___ Document extract

My point to all this is that hospitality costs are way too high in most capital cities and if the economy stumbles then a lot less people will be willing, or able, to fork out these high prices for a night out. In my opinion the solution has to be getting the labour costs down and dare I say, getting rid of the Labor party would also be a good start!

This article featured in the August issue of Bartender magazine.

  1. Getting labour costs down? That’s what attracts bartenders to Sydney, income and lifestyle. Sydney bartenders are paid well, enjoy a great lifestyle, bartenders coming from London especially say bartenders have it easy in Sydney.

    The only way labour costs can be reduced is by employing bartenders under salary, as opposed to wage (there’s no way awards can be changed, not reduced anyway) And there’s a fine line there as then you’re essentially working your bartenders longer hours for less pay, look at the bars which have the lowest attrition rates in Sydney, why do their bartenders stick around longer than in other bars? Remuneration! That and work / life balance. Put experienced bartenders under a salary, work them 50-60hrs each week for a 35-40k salary with less than $150 tips a week on top of that and good luck keeping them around for 3-5yrs + unless that salary is at least 55k a year and the tips $300 + a week. There are numerous bars in Sydney which manage to keep bartenders on-board for 3-5yrs +, then there are dozens which don’t. The ones that do pay more, the bartenders make more tips and the managers are more flexible with the rosters i.e. giving them weekends off, varying start and finish times etc.

______
___ Data section

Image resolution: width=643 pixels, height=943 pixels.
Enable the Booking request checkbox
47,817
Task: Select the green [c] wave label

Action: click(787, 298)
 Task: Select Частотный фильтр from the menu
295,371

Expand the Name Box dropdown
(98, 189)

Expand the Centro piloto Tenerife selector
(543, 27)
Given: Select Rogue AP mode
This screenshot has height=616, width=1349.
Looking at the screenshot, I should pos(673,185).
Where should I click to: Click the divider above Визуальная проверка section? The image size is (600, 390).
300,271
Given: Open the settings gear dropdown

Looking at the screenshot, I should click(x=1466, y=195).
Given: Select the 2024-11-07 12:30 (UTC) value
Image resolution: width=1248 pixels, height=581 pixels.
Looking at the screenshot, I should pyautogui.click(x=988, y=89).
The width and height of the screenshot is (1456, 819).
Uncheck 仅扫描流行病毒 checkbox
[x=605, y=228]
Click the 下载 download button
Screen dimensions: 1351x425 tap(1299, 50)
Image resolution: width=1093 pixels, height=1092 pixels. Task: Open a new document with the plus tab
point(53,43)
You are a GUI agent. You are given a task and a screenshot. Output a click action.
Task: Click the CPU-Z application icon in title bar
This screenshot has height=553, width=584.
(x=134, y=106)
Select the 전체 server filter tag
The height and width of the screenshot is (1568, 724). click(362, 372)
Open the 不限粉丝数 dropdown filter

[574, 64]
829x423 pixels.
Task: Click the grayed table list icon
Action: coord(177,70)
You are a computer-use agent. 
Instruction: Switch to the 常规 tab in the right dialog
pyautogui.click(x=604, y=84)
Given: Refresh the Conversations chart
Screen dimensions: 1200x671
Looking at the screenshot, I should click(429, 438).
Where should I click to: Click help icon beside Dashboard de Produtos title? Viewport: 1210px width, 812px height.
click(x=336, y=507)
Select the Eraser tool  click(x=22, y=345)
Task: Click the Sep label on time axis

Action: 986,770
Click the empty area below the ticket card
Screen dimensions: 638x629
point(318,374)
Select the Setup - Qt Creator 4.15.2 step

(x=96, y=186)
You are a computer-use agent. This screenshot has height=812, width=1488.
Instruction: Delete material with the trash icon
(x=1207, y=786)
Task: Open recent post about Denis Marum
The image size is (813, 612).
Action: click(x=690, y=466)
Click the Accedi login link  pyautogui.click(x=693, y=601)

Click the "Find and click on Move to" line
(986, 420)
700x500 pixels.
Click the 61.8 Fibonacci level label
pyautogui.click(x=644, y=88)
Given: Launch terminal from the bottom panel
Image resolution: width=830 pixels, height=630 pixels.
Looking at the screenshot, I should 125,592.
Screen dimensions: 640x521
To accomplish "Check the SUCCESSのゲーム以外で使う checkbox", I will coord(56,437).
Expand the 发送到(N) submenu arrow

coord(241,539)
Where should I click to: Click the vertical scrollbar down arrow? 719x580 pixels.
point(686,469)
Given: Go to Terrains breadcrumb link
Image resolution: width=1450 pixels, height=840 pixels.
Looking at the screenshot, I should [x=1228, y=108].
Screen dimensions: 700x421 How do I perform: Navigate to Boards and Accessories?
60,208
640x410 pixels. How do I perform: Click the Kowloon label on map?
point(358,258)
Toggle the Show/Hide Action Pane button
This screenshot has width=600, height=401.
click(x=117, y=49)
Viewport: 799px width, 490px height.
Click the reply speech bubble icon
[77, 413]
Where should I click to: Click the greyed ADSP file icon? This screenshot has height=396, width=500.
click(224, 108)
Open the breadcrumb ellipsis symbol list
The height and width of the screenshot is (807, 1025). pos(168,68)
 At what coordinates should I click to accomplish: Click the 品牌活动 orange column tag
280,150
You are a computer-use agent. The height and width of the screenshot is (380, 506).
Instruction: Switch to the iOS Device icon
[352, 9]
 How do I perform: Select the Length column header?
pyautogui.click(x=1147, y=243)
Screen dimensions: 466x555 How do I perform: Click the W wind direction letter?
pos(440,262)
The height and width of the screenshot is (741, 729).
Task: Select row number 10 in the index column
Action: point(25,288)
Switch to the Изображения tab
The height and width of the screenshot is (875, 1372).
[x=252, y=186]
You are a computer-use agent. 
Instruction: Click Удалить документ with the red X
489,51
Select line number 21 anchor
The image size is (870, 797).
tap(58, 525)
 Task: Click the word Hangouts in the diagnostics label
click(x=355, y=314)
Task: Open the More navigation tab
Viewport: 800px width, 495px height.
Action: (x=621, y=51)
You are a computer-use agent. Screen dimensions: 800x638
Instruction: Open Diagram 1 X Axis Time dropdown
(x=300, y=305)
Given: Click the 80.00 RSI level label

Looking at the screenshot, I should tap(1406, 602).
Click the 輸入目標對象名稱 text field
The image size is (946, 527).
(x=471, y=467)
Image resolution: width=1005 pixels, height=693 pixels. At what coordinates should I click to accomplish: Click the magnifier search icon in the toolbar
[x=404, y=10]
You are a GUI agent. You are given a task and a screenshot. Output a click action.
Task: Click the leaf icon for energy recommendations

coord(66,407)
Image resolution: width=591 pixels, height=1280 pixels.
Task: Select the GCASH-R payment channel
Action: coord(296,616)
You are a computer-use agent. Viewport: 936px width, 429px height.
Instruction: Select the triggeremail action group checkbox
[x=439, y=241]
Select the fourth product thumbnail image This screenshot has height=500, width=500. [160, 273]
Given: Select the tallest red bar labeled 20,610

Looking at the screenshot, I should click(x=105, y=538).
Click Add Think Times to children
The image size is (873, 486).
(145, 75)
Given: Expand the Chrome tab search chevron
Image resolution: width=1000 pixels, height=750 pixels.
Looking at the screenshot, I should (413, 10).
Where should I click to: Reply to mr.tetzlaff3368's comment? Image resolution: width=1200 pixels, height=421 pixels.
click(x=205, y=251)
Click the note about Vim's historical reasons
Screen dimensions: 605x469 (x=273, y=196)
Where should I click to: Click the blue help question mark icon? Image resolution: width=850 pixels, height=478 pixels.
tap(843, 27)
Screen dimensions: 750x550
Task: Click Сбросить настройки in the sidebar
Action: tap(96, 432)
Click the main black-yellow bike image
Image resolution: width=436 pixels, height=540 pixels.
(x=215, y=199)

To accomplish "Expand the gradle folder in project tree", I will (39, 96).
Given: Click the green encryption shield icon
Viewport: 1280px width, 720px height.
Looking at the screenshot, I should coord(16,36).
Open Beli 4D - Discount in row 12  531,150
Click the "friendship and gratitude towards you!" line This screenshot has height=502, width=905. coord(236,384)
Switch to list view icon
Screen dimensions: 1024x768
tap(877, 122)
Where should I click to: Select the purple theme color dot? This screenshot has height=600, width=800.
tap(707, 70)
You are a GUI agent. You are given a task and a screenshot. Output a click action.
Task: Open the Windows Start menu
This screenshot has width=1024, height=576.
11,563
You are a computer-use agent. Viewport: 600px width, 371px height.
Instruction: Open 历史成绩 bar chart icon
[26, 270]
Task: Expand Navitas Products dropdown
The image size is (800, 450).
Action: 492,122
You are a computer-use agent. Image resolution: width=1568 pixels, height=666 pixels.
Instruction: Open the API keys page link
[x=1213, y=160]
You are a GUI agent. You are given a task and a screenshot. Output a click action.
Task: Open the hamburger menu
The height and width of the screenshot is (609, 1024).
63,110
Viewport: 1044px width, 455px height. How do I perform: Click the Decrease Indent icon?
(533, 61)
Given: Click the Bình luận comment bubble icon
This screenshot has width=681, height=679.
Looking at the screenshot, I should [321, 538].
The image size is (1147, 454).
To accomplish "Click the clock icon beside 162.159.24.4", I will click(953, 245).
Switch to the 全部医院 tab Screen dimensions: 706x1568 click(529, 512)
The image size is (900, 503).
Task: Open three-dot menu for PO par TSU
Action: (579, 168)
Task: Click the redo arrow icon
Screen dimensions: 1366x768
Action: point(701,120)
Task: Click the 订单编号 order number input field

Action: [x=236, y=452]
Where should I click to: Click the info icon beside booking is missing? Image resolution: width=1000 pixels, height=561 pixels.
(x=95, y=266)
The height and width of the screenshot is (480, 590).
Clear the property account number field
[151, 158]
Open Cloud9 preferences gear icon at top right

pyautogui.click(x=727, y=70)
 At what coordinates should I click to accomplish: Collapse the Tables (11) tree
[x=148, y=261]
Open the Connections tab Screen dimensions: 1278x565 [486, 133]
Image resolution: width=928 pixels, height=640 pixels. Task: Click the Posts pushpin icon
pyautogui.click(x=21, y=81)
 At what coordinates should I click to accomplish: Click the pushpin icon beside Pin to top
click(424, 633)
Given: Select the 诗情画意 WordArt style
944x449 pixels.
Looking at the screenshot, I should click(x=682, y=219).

______

**Problems and tasks**
(a) Reproduce the article on hospitality costs word for word, starting at the words "My point to" and ending after "a good start!".
(b) According to the reply in the article on hospitality costs, why do some Sydney bars keep their bartenders for 3-5 years or more when others don't?
The material stands apart from the article on hospitality costs.

**Completed exercise**
(a)
My point to all this is that hospitality costs are way too high in most capital cities and if the economy stumbles then a lot less people will be willing, or able, to fork out these high prices for a night out. In my opinion the solution has to be getting the labour costs down and dare I say, getting rid of the Labor party would also be a good start!

(b) Those bars offer better remuneration and work/life balance. They pay more, their bartenders make more in tips, and their managers are more flexible with rosters, for example by giving weekends off and varying start and finish times.